The key would therefore be to subtly promote Connect back to Music’s main interface, without displacing the new hierarchy in the bottom row of icons. Alternatively, talks of a standalone app for Connect could resurface, especially in light of a crucial deal Apple recently struck with an audience-grabbing pop culture fad.

Plan A

apple music

Here’s the thing: the media offered on Connect is not the problem. In fact, I have spent quite some time consuming exclusive videos, interviews and shows on Connect, constantly flabbergasted how material this good can only draw in about 12 likes and 5 comments. The platform is next to abandoned, tragically enough not due to low quality material but rather owing to the perception that the distance between creator and follower is greater than elsewhere online. Other social networks compensate for this barrier through thousands of other fans interacting with you. Additionally there is the not unimportant fact that an artist’s post is likely preceded and followed by your friends’ status updates.
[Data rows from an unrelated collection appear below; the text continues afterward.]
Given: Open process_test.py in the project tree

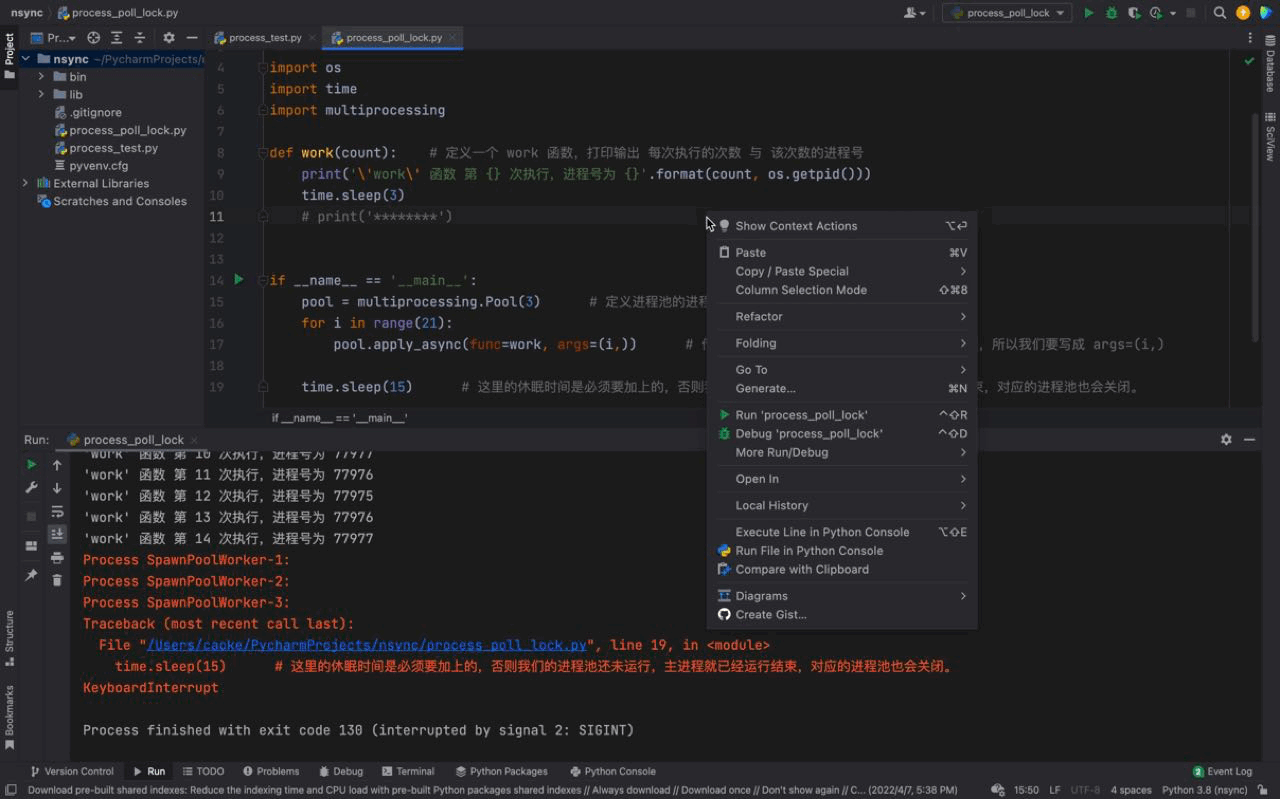Looking at the screenshot, I should (x=113, y=148).
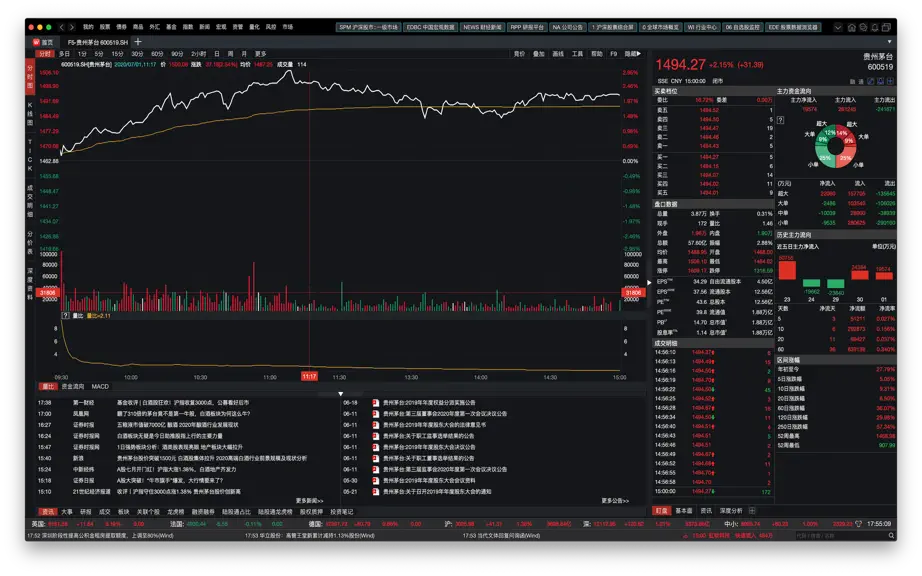Open the chat bubble icon in top bar
The height and width of the screenshot is (576, 922).
click(863, 28)
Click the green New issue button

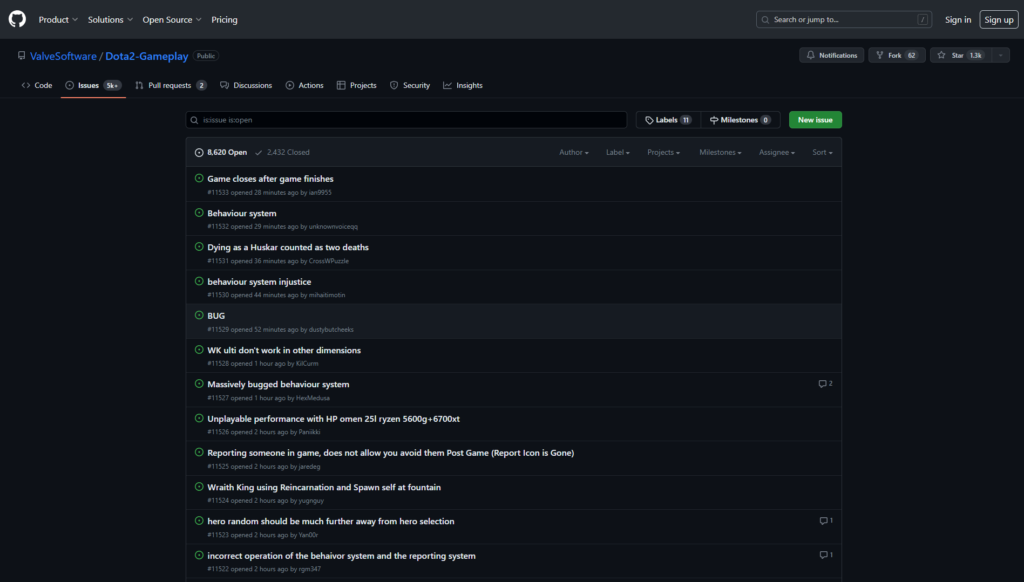click(x=815, y=120)
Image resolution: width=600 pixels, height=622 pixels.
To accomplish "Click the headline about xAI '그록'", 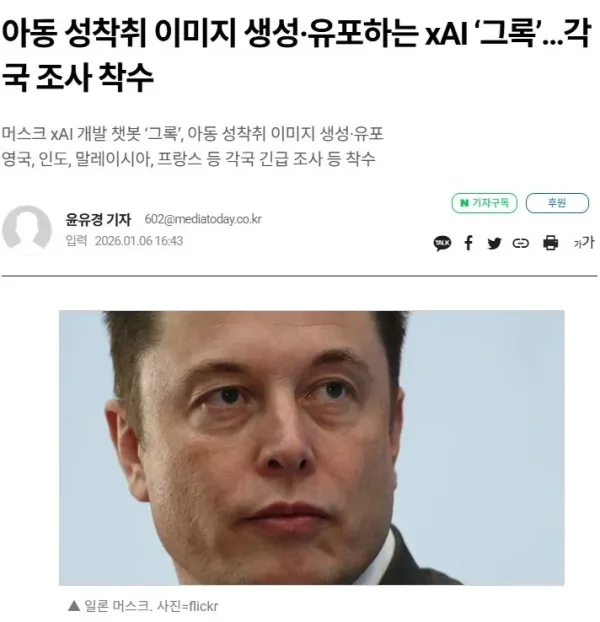I will (x=297, y=55).
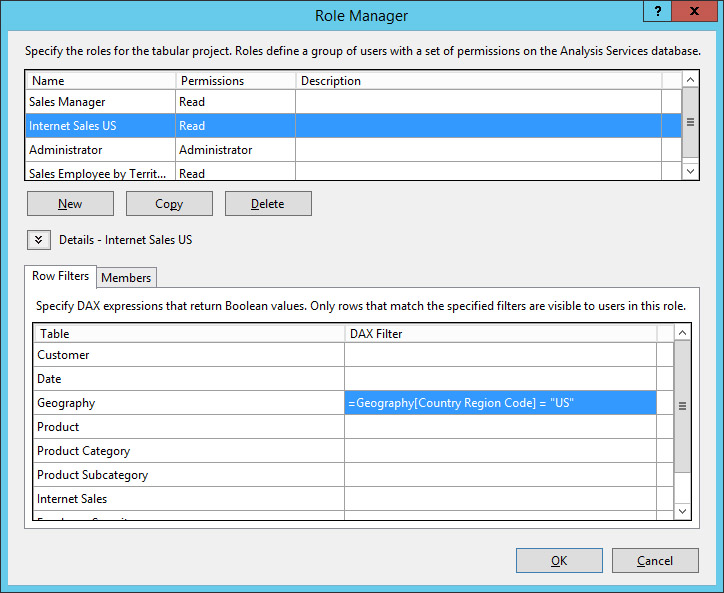This screenshot has height=593, width=724.
Task: Click the New role button
Action: tap(70, 204)
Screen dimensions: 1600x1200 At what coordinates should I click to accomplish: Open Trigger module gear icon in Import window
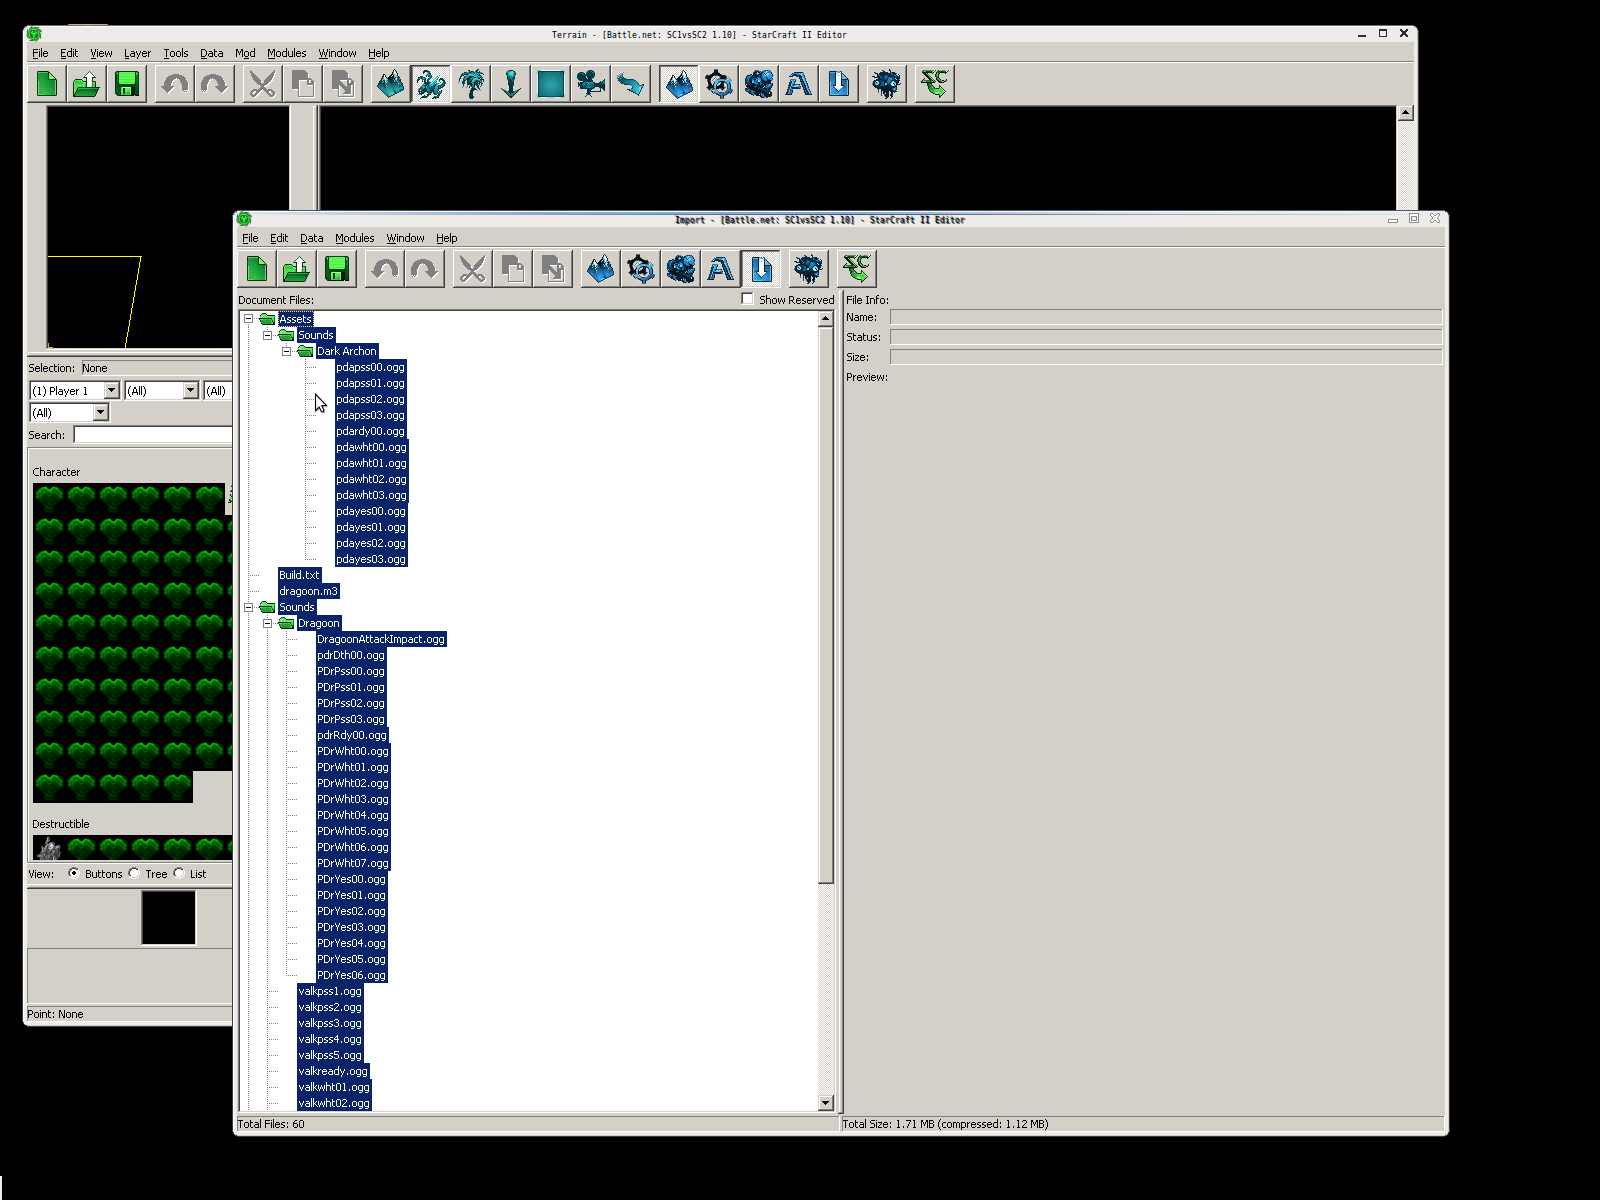tap(641, 269)
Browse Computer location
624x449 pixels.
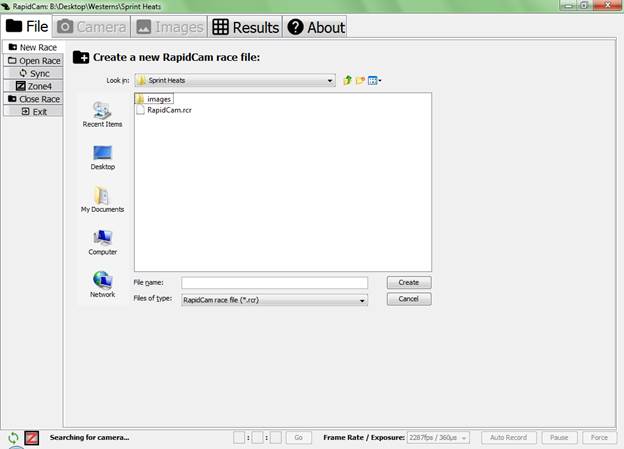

One way to bridge the gap and shorten the perceived distance between artist and follower would be to simply offer push notifications for whenever your favorite artists post on Connect. It sounds plain but if a message from a band I follow closely rolls in just like an iMessage, I am going to be more excited and encouraged to click the notification to open up Connect. FOMO (Fear of missing out) is a huge driver for social networks and Connect is not harnessing that at all.

Secondly, there are plenty of other deft ways to display Connect content in Music without forcing a dedicated tab down our throats. When I tap the album art in my Podcast app, the cover flips around and offers me show-notes. A mechanism like this for Apple Music would make checking your artists’ latest status so, so easy. When you start to listen to a song and glance at the album cover, wouldn’t it be cool to be able to hit that album and read what they have been up to on Connect?

Plan A requires more intuitive snippets of Connect sprinkled here and there inside Music, as opposed to a full blown tab. Furthermore, integration of Connect into other Apple apps, such as Apple News, would enrich News on the one hand and most certainly boost engagement with Connect on the other.

Plan B

Music App icon WWDC 2015

Take the Connect out of Music and launch a brand new Connect app. Said application would have to nicely link and jump between Apple’s social network and Apple Music (similar to how Facebook has split Facebook from Messenger), and would give Apple the opportunity to unleash something big, colorful and beautiful on the inside.

Apple Music in itself is a beast, which impacts and constraints Connect’s depth notably. You just cannot have a fully fledged app inside another app. Therefore, offering a new platform that houses a far richer social component, including chat functionality amongst followers or possibly discussion boards, could attract the same people feeling uninvolved with Connect right now. At the same time, Connect could also easily disassociate from the reputation of delivering music related content only, a shift that Apple is eventually likely to make anyway. Connect could represent the new haven for all subscription-based entertainment distributed by Apple.

A fitting moment to pull the trigger on the transformation of Connect would be in early 2017, when Apple are reportedly set to release the first instalments of Carpool Karaoke. As peculiar as the acquisition of it seemed at the time, there is no doubt Apple will ensure it gets proper exposure when released. What better way to promote a new app and the singing skits than to introduce a brand new icon on your home screen?

Does Connect still have enough fight left?

It remains to be seen if Apple still has hopes for the Connect platform. Time is definitely not on its side and a facelift or complete overhaul becomes more unlikely with every day passing, in as much as innovation is only going to stick with customers if they haven’t already dismissed the product. This leaves us with the second approach. Is it feasible? Absolutely. Could Apple be of the same opinion? We will find out.

If all else fails, buckle up for more trial and error by the Cupertino company over the next years.
The proposition of Connect is great and we know Apple has the muscles to push it, but they will have to prove they also have the smarts.